Nachdem die Städtebauförderung in der Vergangenheit überwiegend dazu gedient hat, historische Altstädte zu erhalten, Innenstädte wieder funktionsfähig zu machen, kommt jetzt auf die Städtebauförderung eine zusätzliche Aufgabe zu, nämlich den innerstädtischen Mietwohnungsbestand einschließlich des Wohnumfeldes zu erneuern und preiswerten Mietwohnungsbestand für die einkommensschwächeren Bevölkerungsschichten zu erhalten. Die Bedeutung dieser Aufgabe wird weiter zunehmen, zumal den vom Bund bisher bereitgestellten Mitteln doppelt so hohe Anforderungen von seiten der Länder und Gemeinden gegenüberstehen.
Die engen Wechselbeziehungen zwischen Bauwirtschaft und Gesamtwirtschaft lassen 1984 den Wohnungsbauetat weit stärker als den Gesamthaushalt anwachsen. Innerhalb der Einzelpläne steht er mit einem Wachstum von rund 10 % an dritter Stelle.
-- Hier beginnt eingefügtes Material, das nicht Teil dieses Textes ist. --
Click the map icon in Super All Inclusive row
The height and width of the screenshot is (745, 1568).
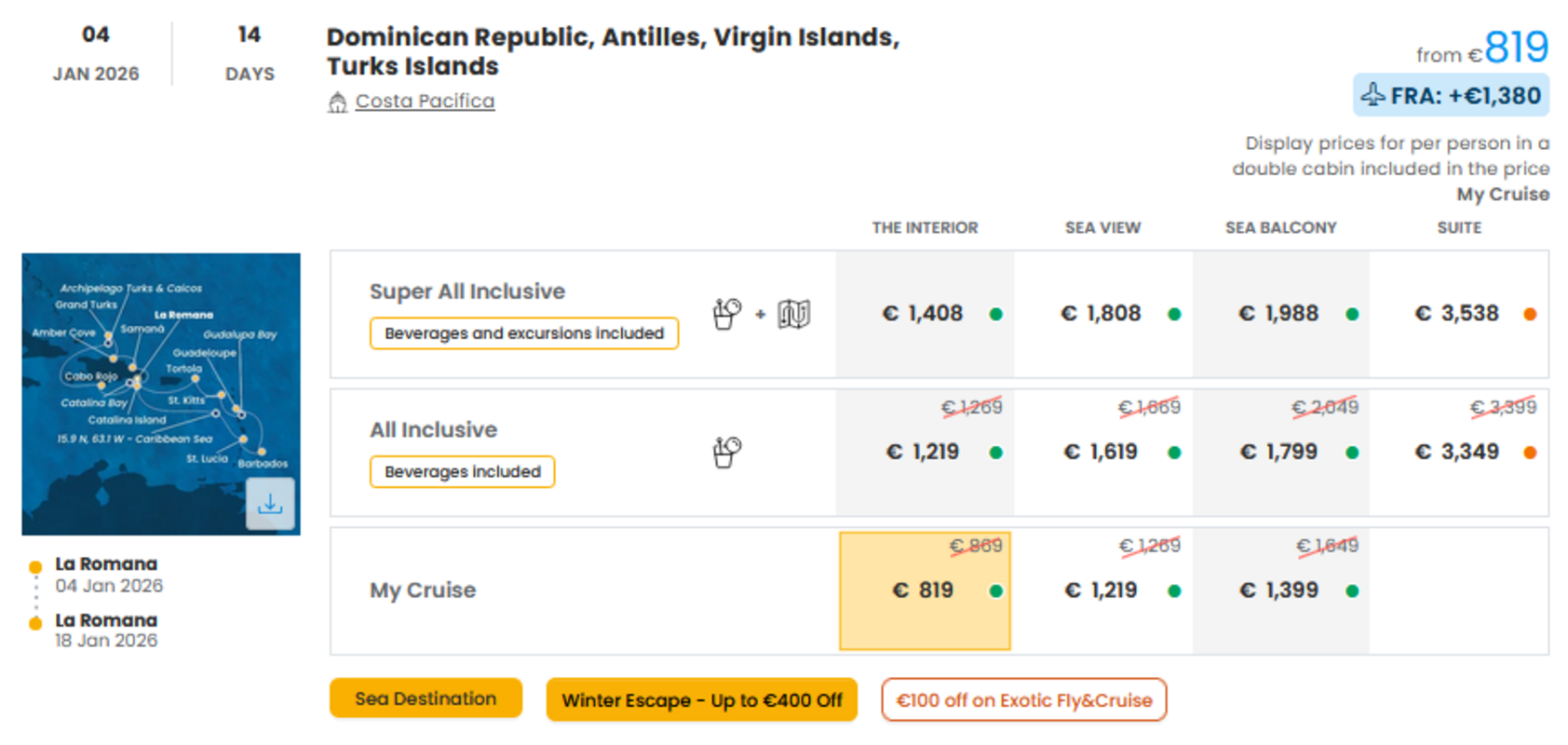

Aber auch nach Ende der wirtschaftlichen Talfahrt und dem jetzt sichtbaren Wiederanspringen der Konjunktur wird die Wohnungs- und Städtebaupolitik ihren hohen Rang behalten und wird wegen des großen Investitionsbedarfs in diesem Bereich und wegen der zentralen gesellschaftspolitischen Bedeutung die Wohnungs- und Städtebaupolitik ein Schwerpunkt unserer Arbeit bleiben.